**Task to complete:** Reproduce the records below in full, replacing every instance of "computer-use agent" with "screen assistant" and changing nothing else.

##### Dataset content #####

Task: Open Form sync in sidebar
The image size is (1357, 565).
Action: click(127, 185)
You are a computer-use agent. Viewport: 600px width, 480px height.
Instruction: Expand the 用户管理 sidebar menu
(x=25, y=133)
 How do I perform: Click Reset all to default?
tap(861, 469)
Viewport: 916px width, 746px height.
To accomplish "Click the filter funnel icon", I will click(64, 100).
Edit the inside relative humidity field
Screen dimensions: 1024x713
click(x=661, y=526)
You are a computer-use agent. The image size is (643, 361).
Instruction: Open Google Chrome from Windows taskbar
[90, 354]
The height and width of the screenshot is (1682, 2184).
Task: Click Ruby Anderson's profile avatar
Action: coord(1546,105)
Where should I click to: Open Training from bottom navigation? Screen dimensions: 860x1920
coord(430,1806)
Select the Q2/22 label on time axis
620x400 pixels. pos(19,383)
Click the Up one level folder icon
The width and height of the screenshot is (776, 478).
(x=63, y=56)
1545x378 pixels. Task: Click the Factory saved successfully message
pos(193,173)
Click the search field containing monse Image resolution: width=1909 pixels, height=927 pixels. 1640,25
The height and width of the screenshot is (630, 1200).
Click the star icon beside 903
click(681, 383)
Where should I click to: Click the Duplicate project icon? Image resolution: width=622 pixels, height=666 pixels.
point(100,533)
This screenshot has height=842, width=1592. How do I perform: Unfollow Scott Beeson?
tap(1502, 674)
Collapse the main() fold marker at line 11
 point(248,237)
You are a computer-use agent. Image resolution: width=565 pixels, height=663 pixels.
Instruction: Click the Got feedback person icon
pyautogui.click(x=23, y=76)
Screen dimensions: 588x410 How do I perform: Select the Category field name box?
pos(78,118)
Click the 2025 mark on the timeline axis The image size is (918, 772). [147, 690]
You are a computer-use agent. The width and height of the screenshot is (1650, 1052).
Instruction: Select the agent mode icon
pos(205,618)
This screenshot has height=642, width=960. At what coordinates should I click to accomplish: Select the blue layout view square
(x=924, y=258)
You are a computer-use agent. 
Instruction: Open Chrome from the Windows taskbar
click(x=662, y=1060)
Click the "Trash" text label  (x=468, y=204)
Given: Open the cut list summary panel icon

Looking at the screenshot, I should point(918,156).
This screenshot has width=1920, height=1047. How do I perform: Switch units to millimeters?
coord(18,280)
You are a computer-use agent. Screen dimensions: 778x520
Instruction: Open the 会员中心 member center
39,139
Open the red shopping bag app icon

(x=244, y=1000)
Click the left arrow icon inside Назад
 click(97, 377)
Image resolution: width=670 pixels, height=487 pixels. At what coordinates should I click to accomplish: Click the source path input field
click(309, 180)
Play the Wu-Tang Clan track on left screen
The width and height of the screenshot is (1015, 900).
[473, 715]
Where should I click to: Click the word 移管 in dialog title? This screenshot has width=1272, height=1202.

#####

**Reply:**
Task: Open Form sync in sidebar
The image size is (1357, 565).
Action: click(127, 185)
You are a screen assistant. Viewport: 600px width, 480px height.
Instruction: Expand the 用户管理 sidebar menu
(x=25, y=133)
 How do I perform: Click Reset all to default?
tap(861, 469)
Viewport: 916px width, 746px height.
To accomplish "Click the filter funnel icon", I will click(64, 100).
Edit the inside relative humidity field
Screen dimensions: 1024x713
click(x=661, y=526)
You are a screen assistant. The image size is (643, 361).
Instruction: Open Google Chrome from Windows taskbar
[90, 354]
The height and width of the screenshot is (1682, 2184).
Task: Click Ruby Anderson's profile avatar
Action: coord(1546,105)
Where should I click to: Open Training from bottom navigation? Screen dimensions: 860x1920
coord(430,1806)
Select the Q2/22 label on time axis
620x400 pixels. pos(19,383)
Click the Up one level folder icon
The width and height of the screenshot is (776, 478).
(x=63, y=56)
1545x378 pixels. Task: Click the Factory saved successfully message
pos(193,173)
Click the search field containing monse Image resolution: width=1909 pixels, height=927 pixels. 1640,25
The height and width of the screenshot is (630, 1200).
Click the star icon beside 903
click(681, 383)
Where should I click to: Click the Duplicate project icon? Image resolution: width=622 pixels, height=666 pixels.
point(100,533)
This screenshot has height=842, width=1592. How do I perform: Unfollow Scott Beeson?
tap(1502, 674)
Collapse the main() fold marker at line 11
 point(248,237)
You are a screen assistant. Image resolution: width=565 pixels, height=663 pixels.
Instruction: Click the Got feedback person icon
pyautogui.click(x=23, y=76)
Screen dimensions: 588x410 How do I perform: Select the Category field name box?
pos(78,118)
Click the 2025 mark on the timeline axis The image size is (918, 772). [147, 690]
You are a screen assistant. The width and height of the screenshot is (1650, 1052).
Instruction: Select the agent mode icon
pos(205,618)
This screenshot has height=642, width=960. At what coordinates should I click to accomplish: Select the blue layout view square
(x=924, y=258)
You are a screen assistant. 
Instruction: Open Chrome from the Windows taskbar
click(x=662, y=1060)
Click the "Trash" text label  (x=468, y=204)
Given: Open the cut list summary panel icon

Looking at the screenshot, I should point(918,156).
This screenshot has width=1920, height=1047. How do I perform: Switch units to millimeters?
coord(18,280)
You are a screen assistant. Screen dimensions: 778x520
Instruction: Open the 会员中心 member center
39,139
Open the red shopping bag app icon

(x=244, y=1000)
Click the left arrow icon inside Назад
 click(97, 377)
Image resolution: width=670 pixels, height=487 pixels. At what coordinates should I click to accomplish: Click the source path input field
click(309, 180)
Play the Wu-Tang Clan track on left screen
The width and height of the screenshot is (1015, 900).
[473, 715]
Where should I click to: Click the word 移管 in dialog title? This screenshot has width=1272, height=1202.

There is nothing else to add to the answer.